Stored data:
- - - -

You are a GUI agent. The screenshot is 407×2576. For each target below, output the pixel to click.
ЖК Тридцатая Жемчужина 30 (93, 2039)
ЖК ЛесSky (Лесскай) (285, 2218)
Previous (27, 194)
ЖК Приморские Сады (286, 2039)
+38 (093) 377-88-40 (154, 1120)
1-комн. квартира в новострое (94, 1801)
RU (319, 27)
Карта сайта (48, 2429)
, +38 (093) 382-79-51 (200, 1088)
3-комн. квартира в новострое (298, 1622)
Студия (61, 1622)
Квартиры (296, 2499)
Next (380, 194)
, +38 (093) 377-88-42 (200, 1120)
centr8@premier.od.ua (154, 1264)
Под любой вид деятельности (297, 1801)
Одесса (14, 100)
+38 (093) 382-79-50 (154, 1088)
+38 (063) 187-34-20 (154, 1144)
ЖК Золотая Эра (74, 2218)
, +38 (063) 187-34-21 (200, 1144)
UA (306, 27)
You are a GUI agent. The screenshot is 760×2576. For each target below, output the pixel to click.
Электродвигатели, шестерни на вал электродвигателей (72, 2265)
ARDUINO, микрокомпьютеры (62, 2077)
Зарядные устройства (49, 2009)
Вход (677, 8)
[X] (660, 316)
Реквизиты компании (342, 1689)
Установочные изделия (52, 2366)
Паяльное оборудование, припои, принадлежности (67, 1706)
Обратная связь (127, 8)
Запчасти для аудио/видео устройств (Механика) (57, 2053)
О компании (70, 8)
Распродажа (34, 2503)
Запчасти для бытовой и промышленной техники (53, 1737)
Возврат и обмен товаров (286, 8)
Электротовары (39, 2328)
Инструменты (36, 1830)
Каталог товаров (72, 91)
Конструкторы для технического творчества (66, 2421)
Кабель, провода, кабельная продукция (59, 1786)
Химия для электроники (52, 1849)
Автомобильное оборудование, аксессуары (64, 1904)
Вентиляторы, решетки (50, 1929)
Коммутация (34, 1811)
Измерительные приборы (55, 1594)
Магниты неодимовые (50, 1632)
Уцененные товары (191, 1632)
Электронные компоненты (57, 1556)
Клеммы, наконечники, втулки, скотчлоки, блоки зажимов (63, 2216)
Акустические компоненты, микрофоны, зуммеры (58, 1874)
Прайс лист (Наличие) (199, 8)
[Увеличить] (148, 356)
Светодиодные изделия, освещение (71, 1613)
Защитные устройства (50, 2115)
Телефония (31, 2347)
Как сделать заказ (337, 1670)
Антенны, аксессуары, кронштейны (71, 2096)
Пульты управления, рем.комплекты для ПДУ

- - - -

__WHAT IS EXPECTED__
Repeat the whole of the data above exactly as it appears.

__TASK ANSWER__
You are a GUI agent. The screenshot is 407×2576. For each target below, output the pixel to click.
ЖК Тридцатая Жемчужина 30 (93, 2039)
ЖК ЛесSky (Лесскай) (285, 2218)
Previous (27, 194)
ЖК Приморские Сады (286, 2039)
+38 (093) 377-88-40 (154, 1120)
1-комн. квартира в новострое (94, 1801)
RU (319, 27)
Карта сайта (48, 2429)
, +38 (093) 382-79-51 (200, 1088)
3-комн. квартира в новострое (298, 1622)
Студия (61, 1622)
Квартиры (296, 2499)
Next (380, 194)
, +38 (093) 377-88-42 (200, 1120)
centr8@premier.od.ua (154, 1264)
Под любой вид деятельности (297, 1801)
Одесса (14, 100)
+38 (093) 382-79-50 (154, 1088)
+38 (063) 187-34-20 (154, 1144)
ЖК Золотая Эра (74, 2218)
, +38 (063) 187-34-21 (200, 1144)
UA (306, 27)
You are a GUI agent. The screenshot is 760×2576. For each target below, output the pixel to click.
Электродвигатели, шестерни на вал электродвигателей (72, 2265)
ARDUINO, микрокомпьютеры (62, 2077)
Зарядные устройства (49, 2009)
Вход (677, 8)
[X] (660, 316)
Реквизиты компании (342, 1689)
Установочные изделия (52, 2366)
Паяльное оборудование, припои, принадлежности (67, 1706)
Обратная связь (127, 8)
Запчасти для аудио/видео устройств (Механика) (57, 2053)
О компании (70, 8)
Распродажа (34, 2503)
Запчасти для бытовой и промышленной техники (53, 1737)
Возврат и обмен товаров (286, 8)
Электротовары (39, 2328)
Инструменты (36, 1830)
Каталог товаров (72, 91)
Конструкторы для технического творчества (66, 2421)
Кабель, провода, кабельная продукция (59, 1786)
Химия для электроники (52, 1849)
Автомобильное оборудование, аксессуары (64, 1904)
Вентиляторы, решетки (50, 1929)
Коммутация (34, 1811)
Измерительные приборы (55, 1594)
Магниты неодимовые (50, 1632)
Уцененные товары (191, 1632)
Электронные компоненты (57, 1556)
Клеммы, наконечники, втулки, скотчлоки, блоки зажимов (63, 2216)
Акустические компоненты, микрофоны, зуммеры (58, 1874)
Прайс лист (Наличие) (199, 8)
[Увеличить] (148, 356)
Светодиодные изделия, освещение (71, 1613)
Защитные устройства (50, 2115)
Телефония (31, 2347)
Как сделать заказ (337, 1670)
Антенны, аксессуары, кронштейны (71, 2096)
Пульты управления, рем.комплекты для ПДУ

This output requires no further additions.